Where does self-fulfilling prophecy come from?
Predictions about the future are often little more than guesses based on the best information available. A self-fulfilling prophecy, on the other hand, comes true precisely because someone thought it up and predicted it. Due to their own biases, the predictor may unconsciously take actions that cause the prediction to happen, for better or worse.
An everyday example can be found in sports. If a player enters a game certain that they will lose, it can cause a psychological feedback loop where he plays the game poorly, causing the loss predicted and resulting in a self-fulfilling prophecy.
The concept of an individual’s expectation of success or failure in causing their own victory or downfall has long been the subject of literature and legend.

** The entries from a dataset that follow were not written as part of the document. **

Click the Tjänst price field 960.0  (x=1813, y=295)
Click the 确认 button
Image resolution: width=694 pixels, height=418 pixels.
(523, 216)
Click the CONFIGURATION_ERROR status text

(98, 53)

Use of the term self-fulfilling prophecy, however, goes back to at least 1832.
Credit for popularizing the term, and strictly defining it, goes to American sociologist Robert Merton. In his 1948 essay titled “The Self-Fulfilling Prophecy,” Merton described the concept as “A false definition of the situation evoking a new behavior which makes the originally false conception come true.” Merton was directly inspired by the famous theorem of fellow sociologist William Thomas, who wrote “If men define situations as real, they are real in their consequences.”
Following this, the phrase (as defined by Robert Merton) was used often by sociologists. Today, the term appears in everything from essays and literature to popular music and casual conversation. The term, while common, is still considered a learned one.
Who uses self-fulfilling prophecy?
Historically, a self-fulfilling prophecy was contrasted with a self-defeating prophecy, the former signifying a positive outcome and the latter negative. Self-fulfilling prophecy now covers both situations, though the phrase is generally reserved for undesirable experiences and therefore carries a negative connotation.
When discussed in academic or technical contexts, self-fulfilling prophecy is sometimes shortened to SFP.
The phrase is now widely used outside of such formal settings. In colloquial speech and writing, self-fulfilling prophecy is often used less strictly as a way of explaining some fault or failure in the face of previous warning signs (e.g., “I told you so”).
If you push your adopted child away, that’s a self-fulfilling prophecy waiting to happen. You have to be the bigger person, they’ve already been through too much.
@howtobeadopted, February 2018
One could say that Anakin’s two visions of the future aren’t visions of the future at all, just self-fulfilling prophecies which are really the result of massive amounts of depression.
Ryan Britt, Tor.com, August 2014
That a man who was for many months Trump’s right-hand man would brazenly give out such doom-laden predictions is remarkable enough. But letting the world know of it via Wolff could make it a self-fulfilling prophecy.